Work instructions
A faithful copy is required. Print each line of the data exactly and omit the pictures.

Input data
BEGIN
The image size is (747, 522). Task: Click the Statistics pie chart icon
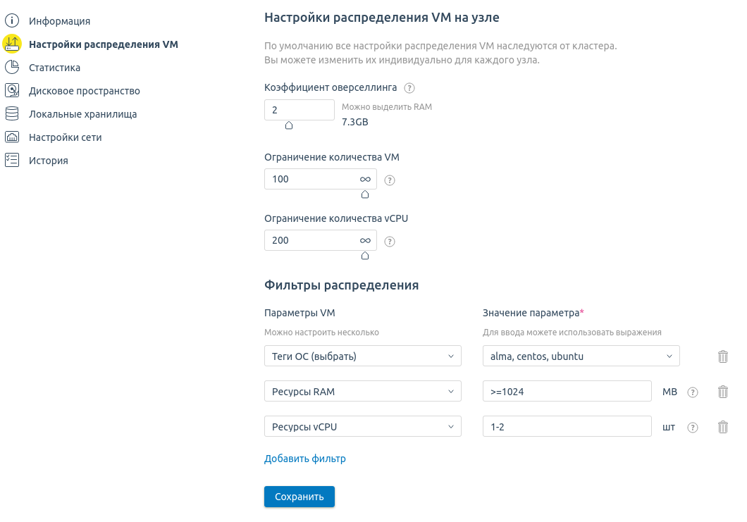tap(12, 68)
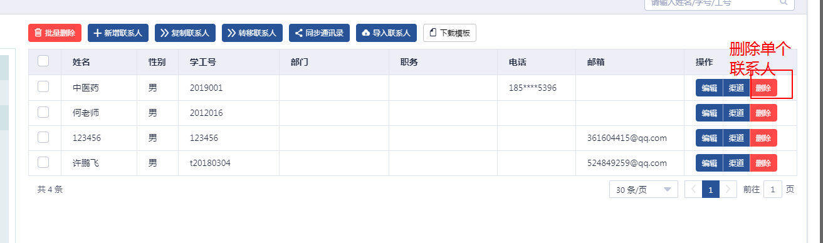The image size is (823, 243).
Task: Open 渠道 for the 123456 contact
Action: coord(736,138)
END
Answer to the problem
The image size is (747, 522). Task: Click the Statistics pie chart icon
tap(12, 68)
The image size is (823, 243).
Task: Open 渠道 for the 123456 contact
Action: coord(736,138)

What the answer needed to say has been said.